La giovinezza è un panda in via
d’estinzione, che si sfarina, si disfa come in un
videogioco, assumendo le fattezze di un teschio tutt’altro che amletico. Sulla
strada dei Motus,
nelle periferie europee visitate, tutto è irrimediabilmente in bianco e nero e
la massima adrenalina del sentirsi vivi è quella di attraversare la strada
quando le macchine clacsonanti si avvicinano spedite. Si sta sulla panchina come
le foglie d’autunno con basi hip hop e sacchetti di
plastica, ritmi a scandire il tempo che non ha importanza, di sms zeppi di
contrazioni, dal linguaggio sincopato, costretto, accartocciato.
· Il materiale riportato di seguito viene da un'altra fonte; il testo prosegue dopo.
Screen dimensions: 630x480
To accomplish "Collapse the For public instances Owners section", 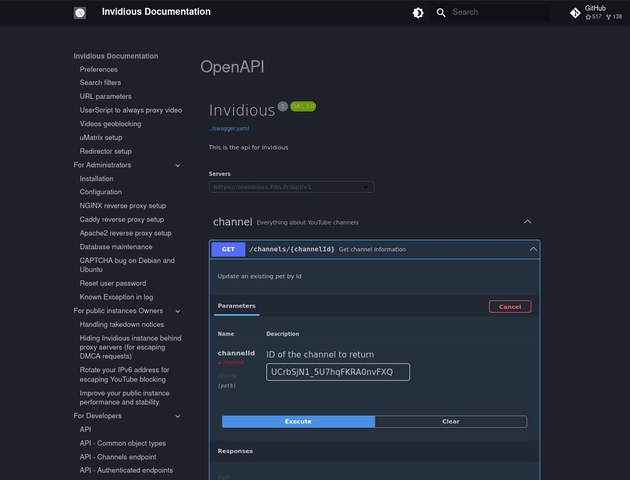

Come quelle
vite che aspettano cercando il movimento in pattini in linea per andare in
nessun luogo.
Hanno cappelli e cappucci,
maschere e caschi, non vogliono farsi riconoscere, ma massificarsi,
nascondersi, sparire nella consapevolezza di essere gramigna nel giardino della
società civile, quella che produce e consuma, che è impegnata, che diventa
alibi e limite. Tutt’attorno la violenza dei grandi
spazi (potremmo essere alle Vele di Scampia o allo Zen di Palermo o all’Isolotto o a Scandicci stesso) e domande che
frullano come pale eoliche: “A che cosa serve la libertà di parola se non
abbiamo niente da dire?”, “Morire di fame o morire di noia?”. La stessa noia
che prova un animale in gabbia allo zoo che, alla sua morte, verrà
sostituito.
La repressione è autoguidata e
autoindotta dal grande magazzino di polistirolo, dal centro commerciale che
luccica, sempre più sbiadito, dallo shopping che lascia vuoti, dal carrello
della spesa di ferro arrugginito, per una rabbia distruttiva e implosiva che
non ammette perdenti. Voto: 7, esclusa la parte finale che miscela prima Gaza e
poi scontri fiorentini tra studenti e polizia negli anni ‘70.